Product Positioning That Should Be Clear

From a product-owner point of view, GPUaaS is doing three things at once:

  • delivering end-user GPU capacity and app workflows;
  • defining the customer hierarchy and IAM model the rest of the platform will inherit;
  • proving the shared-platform contracts that future products will consume.

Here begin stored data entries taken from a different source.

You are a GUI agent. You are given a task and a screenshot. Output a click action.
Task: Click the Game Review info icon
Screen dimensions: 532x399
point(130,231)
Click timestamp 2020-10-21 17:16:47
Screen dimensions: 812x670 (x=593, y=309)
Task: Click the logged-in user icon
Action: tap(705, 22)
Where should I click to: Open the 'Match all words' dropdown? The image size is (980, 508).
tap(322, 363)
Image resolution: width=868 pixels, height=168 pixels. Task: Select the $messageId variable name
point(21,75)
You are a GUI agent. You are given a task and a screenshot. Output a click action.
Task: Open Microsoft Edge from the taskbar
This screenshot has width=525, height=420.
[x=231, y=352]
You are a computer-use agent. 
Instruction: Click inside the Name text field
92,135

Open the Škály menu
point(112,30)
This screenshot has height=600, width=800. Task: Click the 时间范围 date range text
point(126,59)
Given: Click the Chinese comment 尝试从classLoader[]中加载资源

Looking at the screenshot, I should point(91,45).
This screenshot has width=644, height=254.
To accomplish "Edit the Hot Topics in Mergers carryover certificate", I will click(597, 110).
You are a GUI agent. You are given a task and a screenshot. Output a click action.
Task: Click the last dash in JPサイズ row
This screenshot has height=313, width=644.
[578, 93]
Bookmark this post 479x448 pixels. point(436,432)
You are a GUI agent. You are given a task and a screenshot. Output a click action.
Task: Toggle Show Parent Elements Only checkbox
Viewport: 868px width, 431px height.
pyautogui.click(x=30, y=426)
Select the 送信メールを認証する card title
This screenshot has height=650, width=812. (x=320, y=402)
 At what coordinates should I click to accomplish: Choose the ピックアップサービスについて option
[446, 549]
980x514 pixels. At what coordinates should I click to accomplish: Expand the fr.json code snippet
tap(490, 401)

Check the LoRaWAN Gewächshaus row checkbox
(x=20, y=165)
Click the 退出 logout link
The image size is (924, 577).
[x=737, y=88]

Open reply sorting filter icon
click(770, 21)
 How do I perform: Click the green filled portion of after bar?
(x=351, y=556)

The portal should make all three visible without forcing product readers into raw architecture docs.

Product Decision Route

If product needs to answer...Open this firstThen go here
what is actually implemented nowProduct Team HandoffCurrent State and Roadmap
what users and admins are really trying to doUser InteractionsUse GPUaaS
whether navigation and page family design are coherentProduct IA and Role ModelJourneys and v3 IA
what the tenant, department, project, and resource hierarchy actually isTenant, Department, Project, And Resource HierarchyProduct IA and Role Model, Use GPUaaS
whether a feature is competitive and launch-worthyCompetitive ContextLaunch, Allocation, and Runtime Flow
whether a gap is product, readiness, or implementation debtCurrent State and RoadmapSecurity & Production Readiness, Portal Roadmap

Product Reading Order

  1. Product Team Handoff
  2. Current State and Roadmap
  3. Product Strategy
  4. User Interactions
  5. Product IA And Role Model
  6. Tenant, Department, Project, And Resource Hierarchy
  7. Launch, Allocation, And Runtime Flow
  8. Journeys and v3 IA
  9. Competitive Context
  10. Page-level contracts, migration notes, and gap analysis.

Product Reader Map

Product pages in the portal should explain the journey and point to the canonical product specs. They should not become a second backlog or competing product source of truth.

Product Completion Rule

A feature is only product-complete when the portal can explain:

  • the primary user path,
  • the admin/operator path,
  • the recovery or blocked path,
  • the implemented versus deferred boundary,
  • and the next owner if a gap remains.

Pages

What A New Product Team Should Learn

TopicSummary
Product handoffWhat is implemented now, what is in the active queue, what pages a PM should read first
Product visionSecure self-service GPU platform for capacity discovery, provisioning, access, monitoring, and consumption-based billing
User journey centerSign in, choose tenant/project context, launch workload, track task, access runtime, manage storage, monitor billing, release
Admin/operator surfaceManage inventory, users, allocations, audit, payments, node fleet, health, incidents, and release evidence
App developer pathApp SDK, manifest, examples, artifact trust, promotion, and API/event contracts
Product gapsUI migration, generated API reference, billing diagnostics, deployment profiles, app runtime lifecycle, and hard isolation maturity

What Product Should Not Have To Infer

  • whether the queue is still active or the feature is already shipped;
  • whether a UX surface is documented but not actually implemented;
  • whether a platform/readiness issue is being misrepresented as product scope.